What you have to do:
Beginning with the line where "Task: Select 套餐头 from dropdown list" appears, repeat every remaining line of the entries exactly, the last line included.
┄┄┄┄┄┄
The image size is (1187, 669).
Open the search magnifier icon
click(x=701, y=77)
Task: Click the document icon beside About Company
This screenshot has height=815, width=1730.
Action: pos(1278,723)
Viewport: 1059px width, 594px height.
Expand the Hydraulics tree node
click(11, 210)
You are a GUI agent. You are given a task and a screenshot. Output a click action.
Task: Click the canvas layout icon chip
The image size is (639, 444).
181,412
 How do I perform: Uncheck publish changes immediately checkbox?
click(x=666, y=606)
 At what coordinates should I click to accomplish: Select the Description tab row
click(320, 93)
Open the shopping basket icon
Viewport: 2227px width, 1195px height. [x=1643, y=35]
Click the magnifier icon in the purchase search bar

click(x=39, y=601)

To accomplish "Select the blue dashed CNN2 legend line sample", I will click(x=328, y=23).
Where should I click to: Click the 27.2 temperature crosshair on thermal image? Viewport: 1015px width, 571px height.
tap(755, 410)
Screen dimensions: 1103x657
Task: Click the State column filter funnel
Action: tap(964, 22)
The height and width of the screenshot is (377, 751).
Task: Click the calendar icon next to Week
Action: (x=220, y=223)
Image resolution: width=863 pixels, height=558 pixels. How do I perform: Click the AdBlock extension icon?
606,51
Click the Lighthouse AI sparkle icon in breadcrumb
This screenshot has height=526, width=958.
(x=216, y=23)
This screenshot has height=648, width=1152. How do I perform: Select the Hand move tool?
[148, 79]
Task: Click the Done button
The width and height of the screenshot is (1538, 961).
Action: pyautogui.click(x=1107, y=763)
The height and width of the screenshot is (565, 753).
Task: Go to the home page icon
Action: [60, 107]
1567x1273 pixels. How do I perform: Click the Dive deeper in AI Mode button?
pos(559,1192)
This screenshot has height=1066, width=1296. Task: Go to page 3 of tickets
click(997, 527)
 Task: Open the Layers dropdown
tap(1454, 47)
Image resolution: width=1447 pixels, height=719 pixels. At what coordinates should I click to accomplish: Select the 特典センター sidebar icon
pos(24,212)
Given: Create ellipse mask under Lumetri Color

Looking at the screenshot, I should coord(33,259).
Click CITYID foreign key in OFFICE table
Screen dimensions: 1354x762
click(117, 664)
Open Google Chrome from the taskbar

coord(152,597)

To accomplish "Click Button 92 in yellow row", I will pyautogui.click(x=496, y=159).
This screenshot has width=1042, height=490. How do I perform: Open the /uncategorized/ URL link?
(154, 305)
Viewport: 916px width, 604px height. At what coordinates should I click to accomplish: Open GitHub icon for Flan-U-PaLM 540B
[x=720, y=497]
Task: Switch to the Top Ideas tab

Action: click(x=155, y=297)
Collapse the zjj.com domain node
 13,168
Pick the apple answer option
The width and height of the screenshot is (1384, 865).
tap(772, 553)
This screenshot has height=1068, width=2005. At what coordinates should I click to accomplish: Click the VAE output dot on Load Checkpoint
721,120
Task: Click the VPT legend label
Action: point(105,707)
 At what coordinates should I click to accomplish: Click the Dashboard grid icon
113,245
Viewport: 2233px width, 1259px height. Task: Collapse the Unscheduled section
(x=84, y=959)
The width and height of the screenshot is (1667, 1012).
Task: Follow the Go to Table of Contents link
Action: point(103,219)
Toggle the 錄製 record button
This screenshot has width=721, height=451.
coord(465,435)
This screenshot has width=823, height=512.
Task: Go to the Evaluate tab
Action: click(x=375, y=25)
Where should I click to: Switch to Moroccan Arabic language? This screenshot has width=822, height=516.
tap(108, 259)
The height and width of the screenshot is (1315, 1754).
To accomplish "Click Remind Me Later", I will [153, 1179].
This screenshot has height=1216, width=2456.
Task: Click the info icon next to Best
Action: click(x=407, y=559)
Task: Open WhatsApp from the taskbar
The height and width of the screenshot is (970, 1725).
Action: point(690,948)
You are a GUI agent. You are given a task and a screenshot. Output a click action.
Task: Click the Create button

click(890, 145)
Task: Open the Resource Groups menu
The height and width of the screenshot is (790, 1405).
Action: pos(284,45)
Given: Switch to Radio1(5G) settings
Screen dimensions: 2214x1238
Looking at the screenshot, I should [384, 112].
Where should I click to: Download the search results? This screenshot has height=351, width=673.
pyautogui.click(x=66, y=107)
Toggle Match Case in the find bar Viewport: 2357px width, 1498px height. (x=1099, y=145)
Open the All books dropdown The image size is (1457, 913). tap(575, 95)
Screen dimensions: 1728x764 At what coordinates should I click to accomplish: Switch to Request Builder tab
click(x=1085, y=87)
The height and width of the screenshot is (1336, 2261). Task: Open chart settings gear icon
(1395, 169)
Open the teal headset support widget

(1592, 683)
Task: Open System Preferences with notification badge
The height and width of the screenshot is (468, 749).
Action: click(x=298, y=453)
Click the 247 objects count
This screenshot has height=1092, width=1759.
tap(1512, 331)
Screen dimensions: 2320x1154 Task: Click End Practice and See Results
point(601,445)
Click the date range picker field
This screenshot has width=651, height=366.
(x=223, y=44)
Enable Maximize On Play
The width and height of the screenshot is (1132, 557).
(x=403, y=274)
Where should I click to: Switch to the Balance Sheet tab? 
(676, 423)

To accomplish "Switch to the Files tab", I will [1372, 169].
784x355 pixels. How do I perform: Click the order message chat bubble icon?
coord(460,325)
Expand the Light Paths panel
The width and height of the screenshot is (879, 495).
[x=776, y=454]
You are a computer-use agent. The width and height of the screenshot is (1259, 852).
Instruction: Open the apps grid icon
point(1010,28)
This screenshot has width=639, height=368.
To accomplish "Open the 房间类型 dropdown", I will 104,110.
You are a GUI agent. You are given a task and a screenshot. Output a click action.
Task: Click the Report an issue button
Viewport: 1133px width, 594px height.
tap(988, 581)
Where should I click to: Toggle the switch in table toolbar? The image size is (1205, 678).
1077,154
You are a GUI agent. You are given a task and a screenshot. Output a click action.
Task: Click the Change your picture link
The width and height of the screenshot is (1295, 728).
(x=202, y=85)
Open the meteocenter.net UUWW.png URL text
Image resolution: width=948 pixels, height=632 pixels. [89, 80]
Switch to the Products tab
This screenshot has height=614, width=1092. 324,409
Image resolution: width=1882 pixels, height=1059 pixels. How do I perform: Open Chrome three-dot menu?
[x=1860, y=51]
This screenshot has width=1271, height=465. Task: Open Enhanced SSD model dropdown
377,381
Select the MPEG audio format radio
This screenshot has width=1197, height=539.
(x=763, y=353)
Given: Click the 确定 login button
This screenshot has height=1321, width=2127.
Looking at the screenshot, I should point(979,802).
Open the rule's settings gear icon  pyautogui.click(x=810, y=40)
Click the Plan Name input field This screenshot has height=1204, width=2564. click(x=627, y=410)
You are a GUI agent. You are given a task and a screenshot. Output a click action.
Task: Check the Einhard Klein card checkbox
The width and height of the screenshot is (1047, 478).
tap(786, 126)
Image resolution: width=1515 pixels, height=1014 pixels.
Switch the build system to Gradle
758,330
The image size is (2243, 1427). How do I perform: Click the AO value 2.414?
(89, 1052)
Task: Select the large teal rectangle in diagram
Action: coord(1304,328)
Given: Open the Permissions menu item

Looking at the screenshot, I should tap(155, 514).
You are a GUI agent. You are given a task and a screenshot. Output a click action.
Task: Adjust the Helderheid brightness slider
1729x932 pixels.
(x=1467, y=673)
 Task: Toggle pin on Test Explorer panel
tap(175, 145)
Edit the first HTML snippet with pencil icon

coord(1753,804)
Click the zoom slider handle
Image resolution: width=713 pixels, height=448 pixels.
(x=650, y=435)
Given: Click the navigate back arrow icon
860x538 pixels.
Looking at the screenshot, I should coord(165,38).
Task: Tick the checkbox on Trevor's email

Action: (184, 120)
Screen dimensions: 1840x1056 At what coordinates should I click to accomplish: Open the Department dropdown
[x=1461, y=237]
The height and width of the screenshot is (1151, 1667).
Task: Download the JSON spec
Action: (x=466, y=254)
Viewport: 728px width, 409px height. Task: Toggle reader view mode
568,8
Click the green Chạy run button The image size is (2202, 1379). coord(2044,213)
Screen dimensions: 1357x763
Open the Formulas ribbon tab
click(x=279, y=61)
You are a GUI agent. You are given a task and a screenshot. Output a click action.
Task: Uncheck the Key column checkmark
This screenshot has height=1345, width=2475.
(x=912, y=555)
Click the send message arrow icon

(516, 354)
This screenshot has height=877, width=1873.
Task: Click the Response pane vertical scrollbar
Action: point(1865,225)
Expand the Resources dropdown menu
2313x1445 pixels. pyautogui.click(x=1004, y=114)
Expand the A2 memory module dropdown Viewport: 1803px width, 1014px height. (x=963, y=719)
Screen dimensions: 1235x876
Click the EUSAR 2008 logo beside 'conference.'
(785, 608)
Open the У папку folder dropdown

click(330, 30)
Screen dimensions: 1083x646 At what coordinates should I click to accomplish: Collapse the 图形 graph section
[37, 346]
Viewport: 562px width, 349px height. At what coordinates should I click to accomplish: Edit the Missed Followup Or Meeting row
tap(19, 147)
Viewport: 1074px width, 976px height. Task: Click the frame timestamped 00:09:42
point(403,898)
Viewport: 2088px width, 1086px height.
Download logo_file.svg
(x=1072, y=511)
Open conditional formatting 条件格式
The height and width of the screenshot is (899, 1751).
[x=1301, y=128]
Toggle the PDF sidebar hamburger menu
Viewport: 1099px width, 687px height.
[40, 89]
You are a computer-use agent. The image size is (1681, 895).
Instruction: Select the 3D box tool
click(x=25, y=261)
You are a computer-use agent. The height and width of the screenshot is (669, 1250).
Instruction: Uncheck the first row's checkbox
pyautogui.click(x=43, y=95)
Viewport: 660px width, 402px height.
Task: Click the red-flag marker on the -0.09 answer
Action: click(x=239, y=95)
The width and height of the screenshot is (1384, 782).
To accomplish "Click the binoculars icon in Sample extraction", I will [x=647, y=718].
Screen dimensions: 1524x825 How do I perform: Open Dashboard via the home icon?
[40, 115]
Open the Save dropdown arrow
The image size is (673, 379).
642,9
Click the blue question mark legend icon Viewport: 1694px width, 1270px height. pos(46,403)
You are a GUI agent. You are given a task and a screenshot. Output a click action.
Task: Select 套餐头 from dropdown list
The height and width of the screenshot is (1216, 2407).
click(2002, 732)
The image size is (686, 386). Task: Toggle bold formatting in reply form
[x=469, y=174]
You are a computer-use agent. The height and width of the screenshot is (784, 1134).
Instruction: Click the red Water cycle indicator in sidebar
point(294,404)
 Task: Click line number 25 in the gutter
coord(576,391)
┄┄┄┄┄┄
Task result:
Task: Select 套餐头 from dropdown list
The height and width of the screenshot is (1216, 2407).
click(2002, 732)
The image size is (686, 386). Task: Toggle bold formatting in reply form
[x=469, y=174]
You are a computer-use agent. The height and width of the screenshot is (784, 1134).
Instruction: Click the red Water cycle indicator in sidebar
point(294,404)
 Task: Click line number 25 in the gutter
coord(576,391)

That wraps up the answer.